Throw out the old stereotype of the career woman with advanced degrees leading the life of a single. A new UW study finds that higher education is not the hindrance to marriage and motherhood it once was.
As recently as 1980, the more years of graduate school a woman had completed, the less likely she was to be married later in life. But this difference is fast disappearing, according to a study by Economics Professor Elaina Rose.
“There used to be a marked tradeoff between higher education and marriage,” Rose says, “but that is no longer the case.”
To document the dramatic shrinkage in what Rose calls the “success gap” during the 1980s and ’90s, she analyzed millions of census records and tracked the education and marriage status of Americans in the 40-44 age group.
In 1980, a woman in the 40-44 age group who had completed three years of graduate school was 14 percentage points less likely to be married than a woman with only a high school diploma. By 2000, that 14-point difference had melted to 5.
Rose was initially surprised by her findings.

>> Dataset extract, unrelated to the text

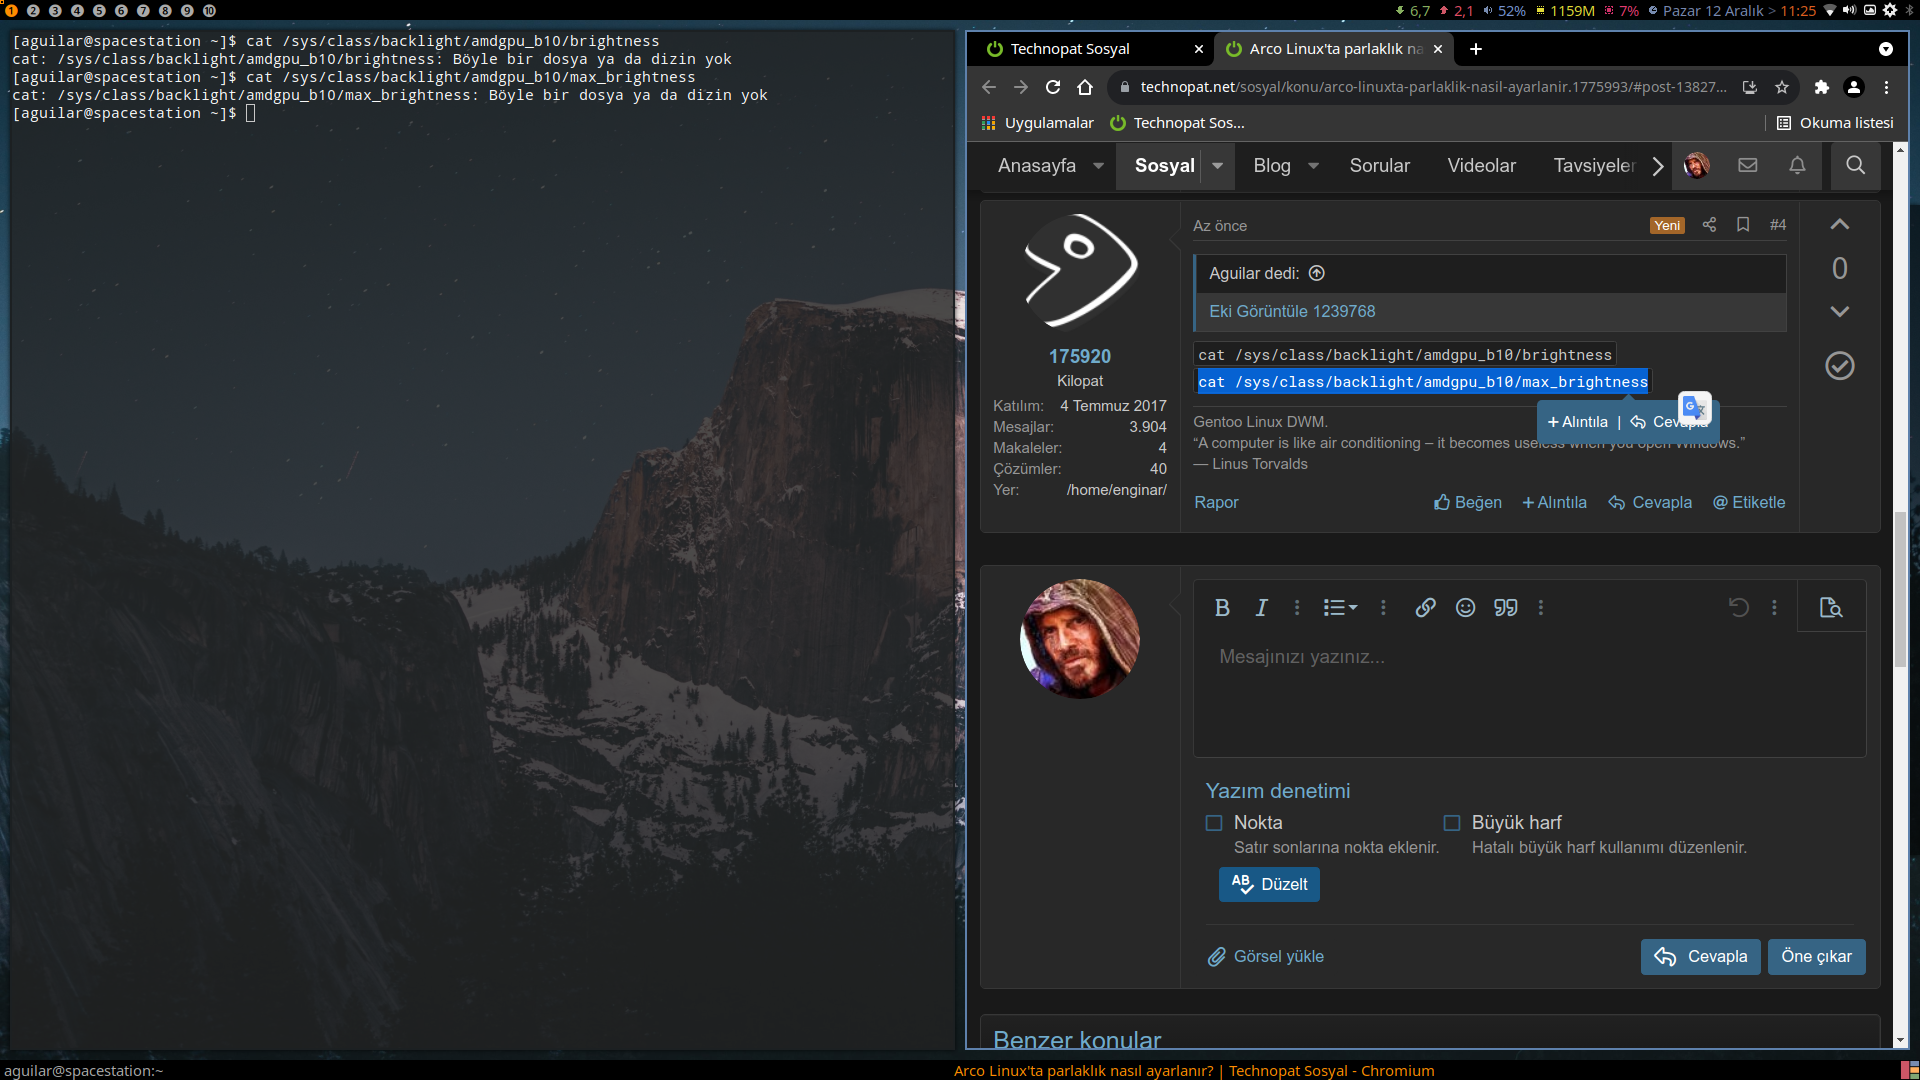Insert link using the chain icon
Viewport: 1920px width, 1080px height.
point(1425,608)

Conventional wisdom has it that women tend to “marry up” — they marry men who are more successful, a phenomenon known as hypergamy. With increasing numbers of highly educated women flooding the “marriage market” in the 1980s and ’90s, Rose expected to see fewer of them finding mates. Instead that tendency evaporated over the two decades.
Does this mean that marry-up theory doesn’t work? “Not at all,” Rose says. “It means that the market is adjusting to accommodate the increased supply of educated women.
“The very nature of marriage is changing,” she adds. “It has become less about what economists refer to as ‘specialization and exchange’ — wife taking responsibility for the home while the husband brings home the bacon — and more about shared roles and commonality of backgrounds.”
Another factor is that the overall decline in marriage is concentrated among the less educated —especially for men.
Rose also tracked whether highly educated women have fewer children. She found that, while there is still a significant “motherhood success gap,” that gap is shrinking, too. “The perception that women face a stark choice between career and family,” Rose says, “is becoming less accurate in each successive decade.”
Rose’s research was funded by the National Institute of Child Health and Human Development.